What is required
Reproduce exactly the lines below, from the first one through the line containing "The height and width of the screenshot is (749, 756).", and omit any pictures.

[[ Available data, beginning ]]

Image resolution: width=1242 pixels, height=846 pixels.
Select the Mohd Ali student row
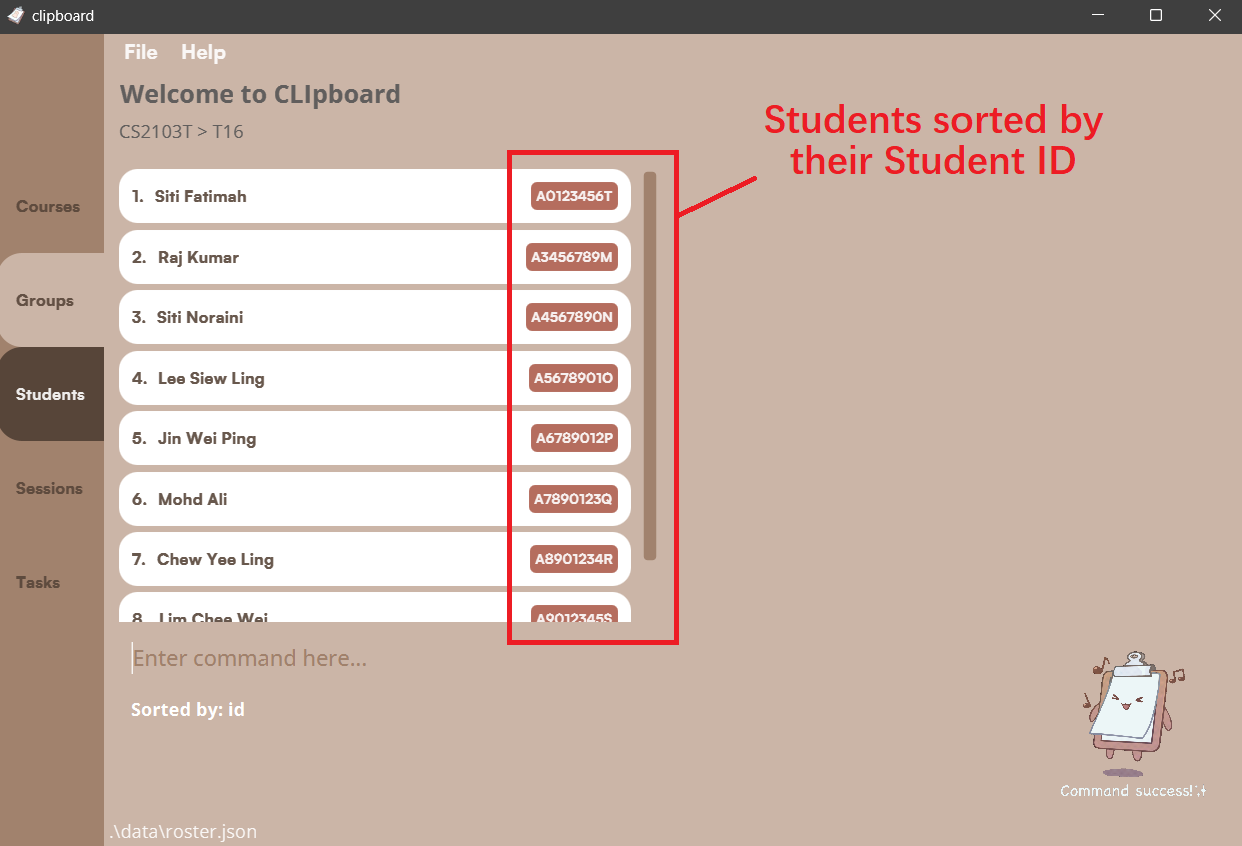coord(300,500)
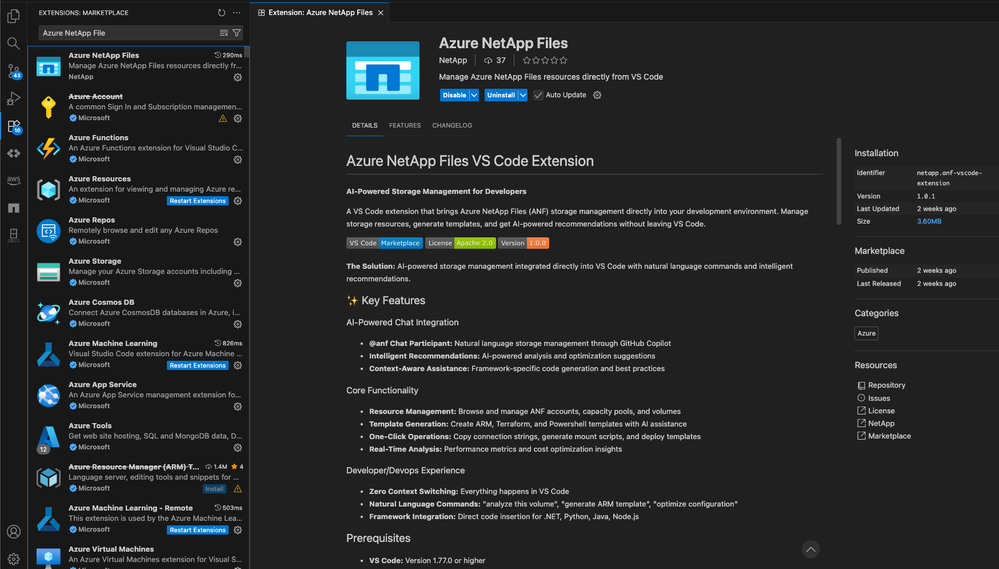Open the Accounts menu icon
Viewport: 999px width, 569px height.
click(x=13, y=532)
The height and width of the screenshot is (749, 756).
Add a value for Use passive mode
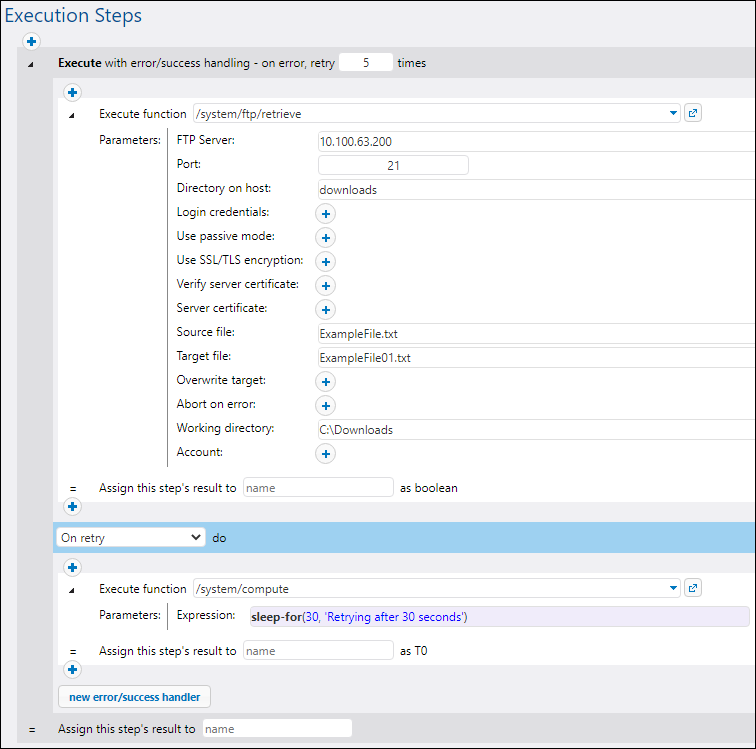pos(326,237)
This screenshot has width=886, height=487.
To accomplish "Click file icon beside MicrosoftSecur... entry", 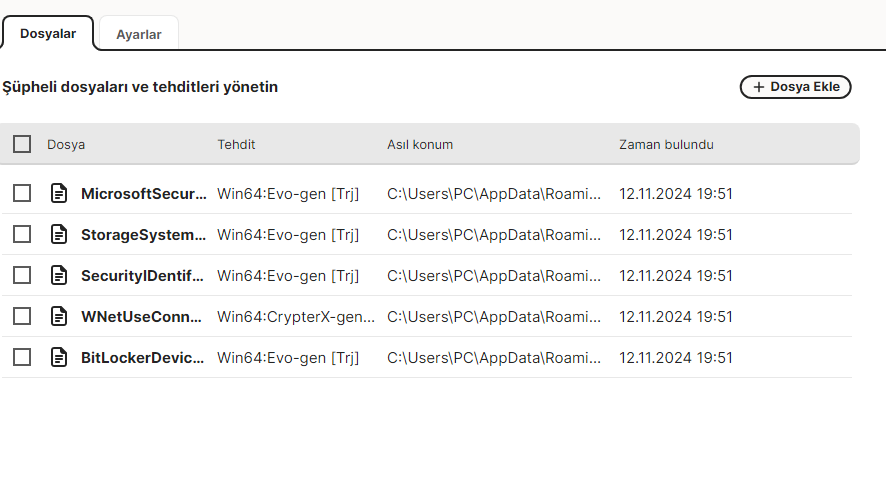I will [x=59, y=193].
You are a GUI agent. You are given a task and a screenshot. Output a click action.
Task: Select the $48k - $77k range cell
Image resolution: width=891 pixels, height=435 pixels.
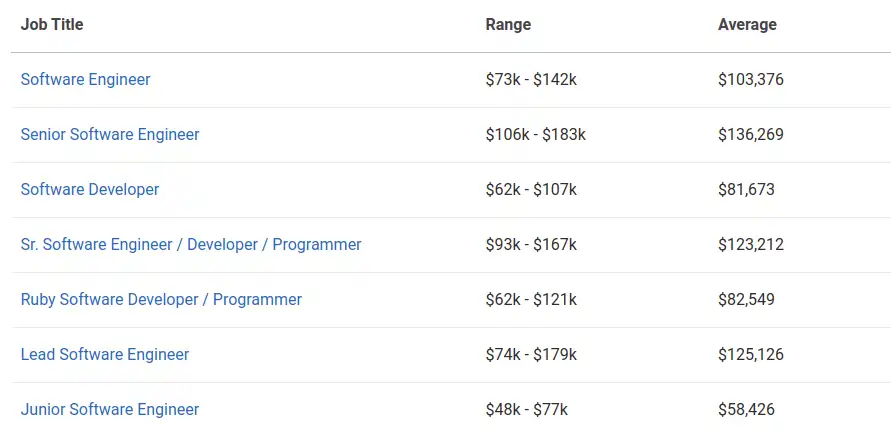click(x=527, y=409)
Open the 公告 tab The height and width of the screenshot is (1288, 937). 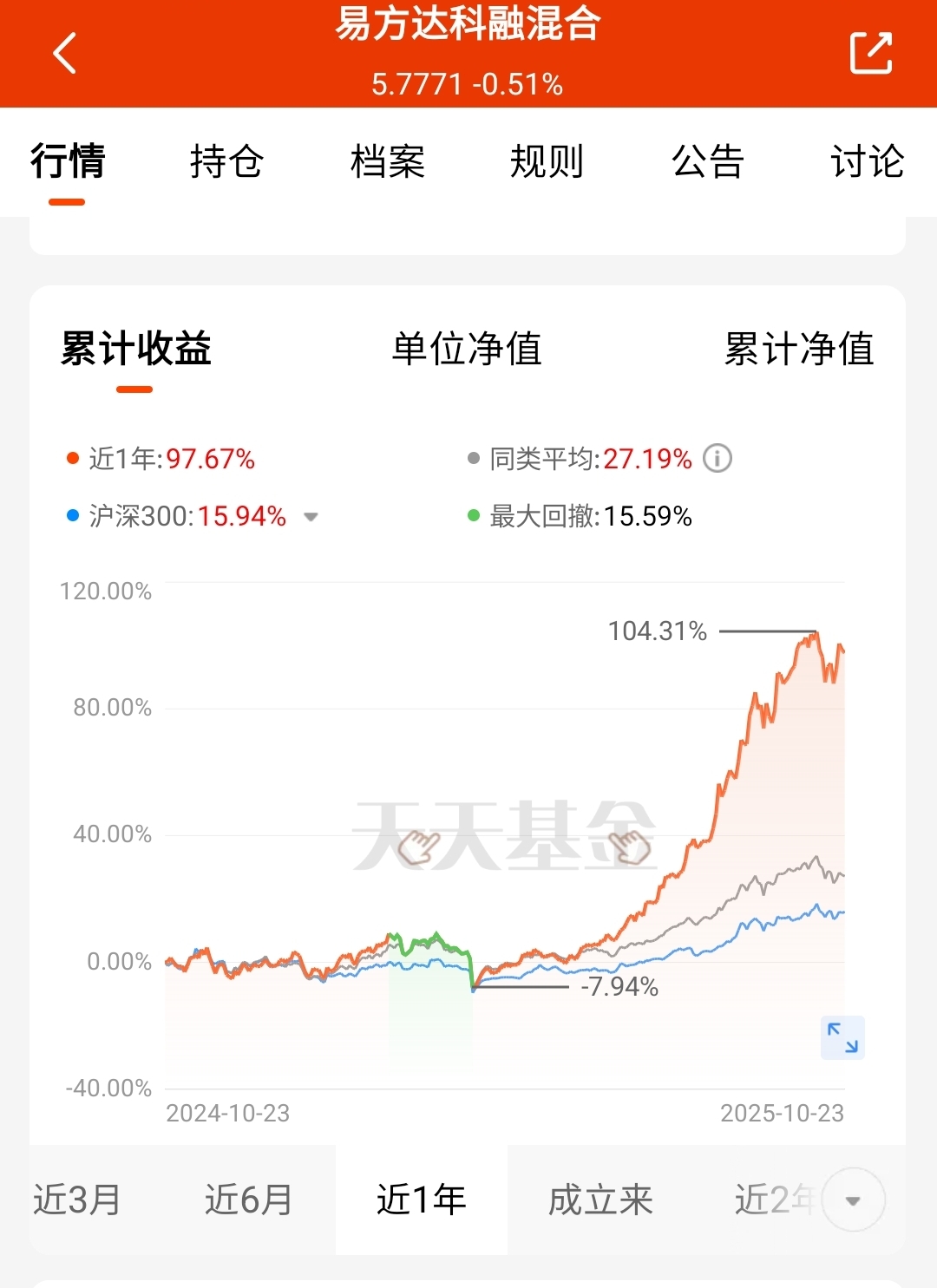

[[ Available data, end ]]

Problem solution
Image resolution: width=1242 pixels, height=846 pixels.
Select the Mohd Ali student row
coord(300,500)
Open the Accounts menu icon
Viewport: 999px width, 569px height.
click(x=13, y=532)
The height and width of the screenshot is (749, 756).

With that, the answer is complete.